Abu Dhabi: It seemed like a simple viral fever when Dhyan Prajeesh fell ill last September, so his parents were taken aback to learn that their only son was suffering from a rare form of leukaemia. A year later, the three-year-old is still battling the disease, as his parents scramble to get him the required care.
“I still remember how my son developed a fever last year, and it looked so straightforward then that the doctor prescribed some basic medication and sent us home. But two days later, he became completely paralysed on his right and we had to rush him to the hospital again,” Dhyan’s 26-year-old mother, Neethu Prajeesh, told Gulf News.
“We soon learnt that our son had had a brain stroke, and the tests revealed that he had leukaemia. He received numerous sessions of chemotherapy, and just when we were hopeful that this battle was over, the doctors said that the cancer is back,” a distraught Neethu added.
Little Dhyan is now hospitalised at the Shaikh Khalifa Medical City, Abu Dhabi’s flagship public hospital, and doctors have said a bone marrow transplant is his only hope for survival. In the meantime, every day is a struggle for the family.
“Dhyan does not like being cooped up in a hospital room, and cries to go home. While we are here, he wants to be in my arms all day long. He also doesn’t like any food served, and frequently vomits. But the doctors have said that his immunity is very low because of the chemotherapy, and that it’s risky to take him home,” Neethu said.
The family did try going home earlier, but Dhyan would get sick very quickly, and this would necessitate another rushed trip to the emergency room. So Neethu stays at the hospital with her son, and Dhyan’s father, Prajeesh KV, 33, stops by after work every evening, taking a 90-minute bus ride home to Al Falah at 10 pm.

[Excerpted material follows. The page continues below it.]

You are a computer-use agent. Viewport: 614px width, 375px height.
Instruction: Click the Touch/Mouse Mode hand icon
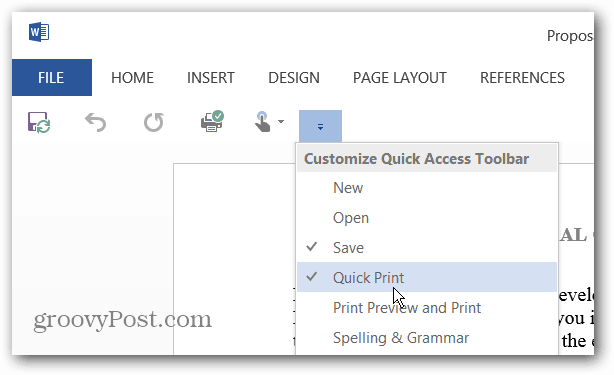[262, 122]
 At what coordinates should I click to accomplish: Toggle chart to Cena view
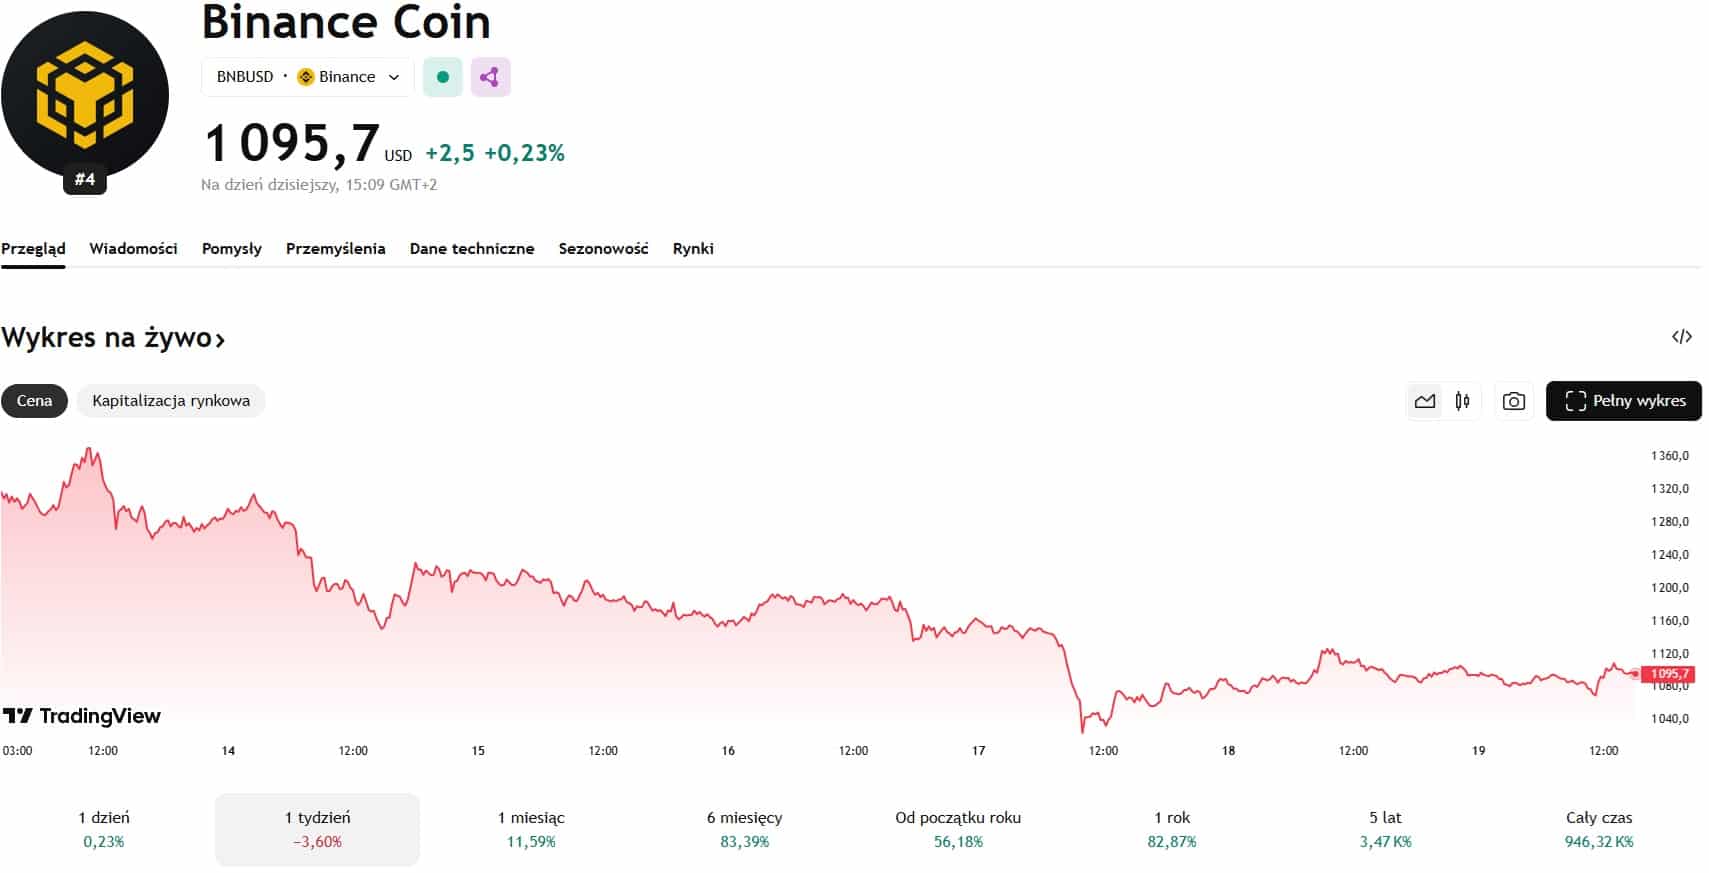[x=34, y=401]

“The doctors told us that Dhyan’s leukaemia is rare because, unlike other cases, the cancer will also go on to affect his central nervous system. He has already had two strokes, and we are so terribly worried,” Neethu said.

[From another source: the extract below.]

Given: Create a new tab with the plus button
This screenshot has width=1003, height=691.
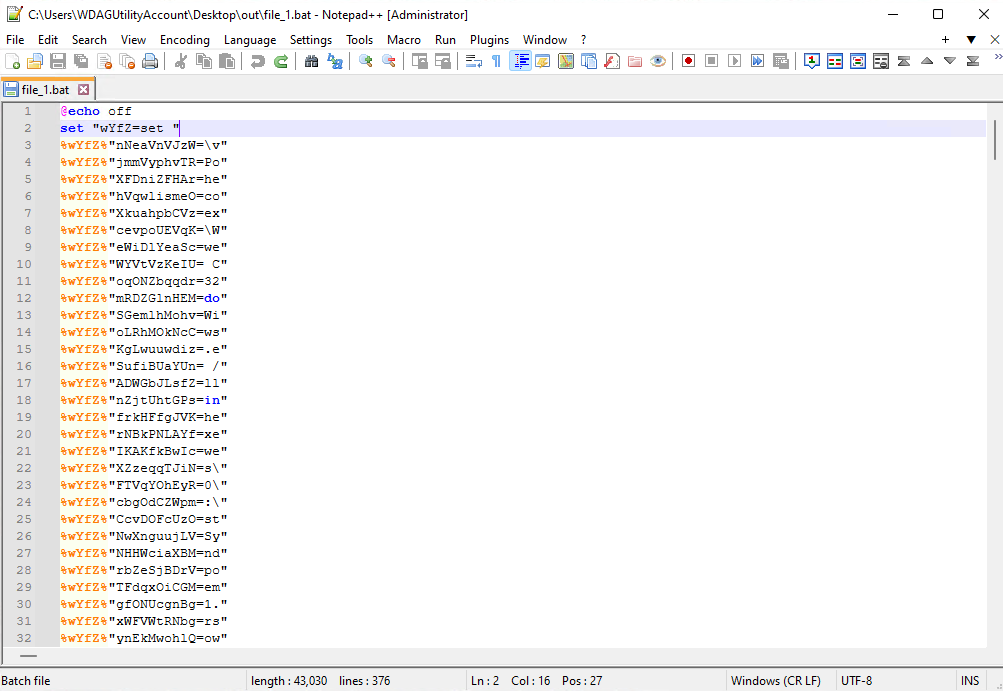Looking at the screenshot, I should (x=945, y=39).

“It has been a difficult year, to say the least. And we really hope there is a light at the end of this road, and that our son can be cured,” said Prajeesh, a mechanic.
He takes home just Dh7,000 a month, so the transplant is out of the couple’s reach without the generosity of well-wishers.
“We have checked with specialists in Vellore [a city in the Indian state of Tamil Nadu that is known for its quality of care], and they have said it will cost 50 lakh Indian rupees [Dh286,300] for the surgery. Because Dhyan is our only child, he will also need a donor match,” said Prajeesh.
In the meantime, Dhyan continues to hold on to his mother, occasionally playing with his colourful toy train and stuffed animals. He cries frequently, and often complains about joint pain, headaches and stomach discomfort.
“I know he must be suffering in other ways too, and I only hope we can give him the cure he deserves,” Neethu said with tears in her eyes.